Work task: Considering the entries that follow, report how many lines include the string "computer", giving the number alone.

+ + + +

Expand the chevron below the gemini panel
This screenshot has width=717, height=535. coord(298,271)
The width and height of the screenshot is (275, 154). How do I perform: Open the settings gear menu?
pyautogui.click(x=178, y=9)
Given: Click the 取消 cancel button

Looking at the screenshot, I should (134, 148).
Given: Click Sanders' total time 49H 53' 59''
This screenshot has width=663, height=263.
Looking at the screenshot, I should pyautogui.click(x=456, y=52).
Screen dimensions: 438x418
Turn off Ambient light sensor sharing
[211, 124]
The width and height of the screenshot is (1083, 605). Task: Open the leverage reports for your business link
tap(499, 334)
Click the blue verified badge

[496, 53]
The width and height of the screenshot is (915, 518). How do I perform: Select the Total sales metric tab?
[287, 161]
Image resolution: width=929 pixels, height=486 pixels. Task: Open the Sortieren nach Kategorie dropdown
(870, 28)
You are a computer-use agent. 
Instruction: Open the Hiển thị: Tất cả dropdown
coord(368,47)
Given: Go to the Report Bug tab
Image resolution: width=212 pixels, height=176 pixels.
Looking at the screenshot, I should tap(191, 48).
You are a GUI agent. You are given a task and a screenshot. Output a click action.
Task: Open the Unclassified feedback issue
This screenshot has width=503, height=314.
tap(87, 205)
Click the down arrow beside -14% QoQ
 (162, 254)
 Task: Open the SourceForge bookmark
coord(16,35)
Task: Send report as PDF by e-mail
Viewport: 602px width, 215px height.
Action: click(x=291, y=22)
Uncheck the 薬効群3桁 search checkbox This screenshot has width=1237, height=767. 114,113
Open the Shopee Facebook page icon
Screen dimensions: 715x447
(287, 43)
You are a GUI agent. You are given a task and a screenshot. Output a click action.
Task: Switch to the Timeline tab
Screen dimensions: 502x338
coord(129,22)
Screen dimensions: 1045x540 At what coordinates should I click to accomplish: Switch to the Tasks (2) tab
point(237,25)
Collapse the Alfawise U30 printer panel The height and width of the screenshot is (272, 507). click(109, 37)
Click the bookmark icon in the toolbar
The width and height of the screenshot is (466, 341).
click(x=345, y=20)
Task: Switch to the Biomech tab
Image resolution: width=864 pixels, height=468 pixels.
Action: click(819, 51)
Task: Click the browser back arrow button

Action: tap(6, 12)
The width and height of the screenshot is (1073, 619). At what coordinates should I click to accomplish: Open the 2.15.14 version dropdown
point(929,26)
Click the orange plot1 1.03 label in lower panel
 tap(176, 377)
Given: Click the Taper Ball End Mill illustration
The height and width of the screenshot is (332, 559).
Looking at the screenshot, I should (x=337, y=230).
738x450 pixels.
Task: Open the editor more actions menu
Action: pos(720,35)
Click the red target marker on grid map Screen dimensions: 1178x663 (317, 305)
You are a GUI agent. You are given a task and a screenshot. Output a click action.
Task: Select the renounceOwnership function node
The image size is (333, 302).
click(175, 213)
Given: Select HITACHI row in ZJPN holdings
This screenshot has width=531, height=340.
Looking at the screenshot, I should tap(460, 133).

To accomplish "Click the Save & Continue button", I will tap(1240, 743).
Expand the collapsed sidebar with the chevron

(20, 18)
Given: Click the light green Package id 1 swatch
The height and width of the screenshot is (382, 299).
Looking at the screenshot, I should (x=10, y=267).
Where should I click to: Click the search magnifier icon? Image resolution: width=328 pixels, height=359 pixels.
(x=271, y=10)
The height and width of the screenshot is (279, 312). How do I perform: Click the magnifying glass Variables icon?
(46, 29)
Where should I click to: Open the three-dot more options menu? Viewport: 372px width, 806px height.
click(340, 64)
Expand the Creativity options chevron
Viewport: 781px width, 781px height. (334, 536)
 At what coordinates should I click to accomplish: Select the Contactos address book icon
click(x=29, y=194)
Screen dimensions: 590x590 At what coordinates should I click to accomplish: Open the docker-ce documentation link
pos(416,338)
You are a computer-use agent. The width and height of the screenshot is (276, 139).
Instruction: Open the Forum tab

+ + + +

Response: 2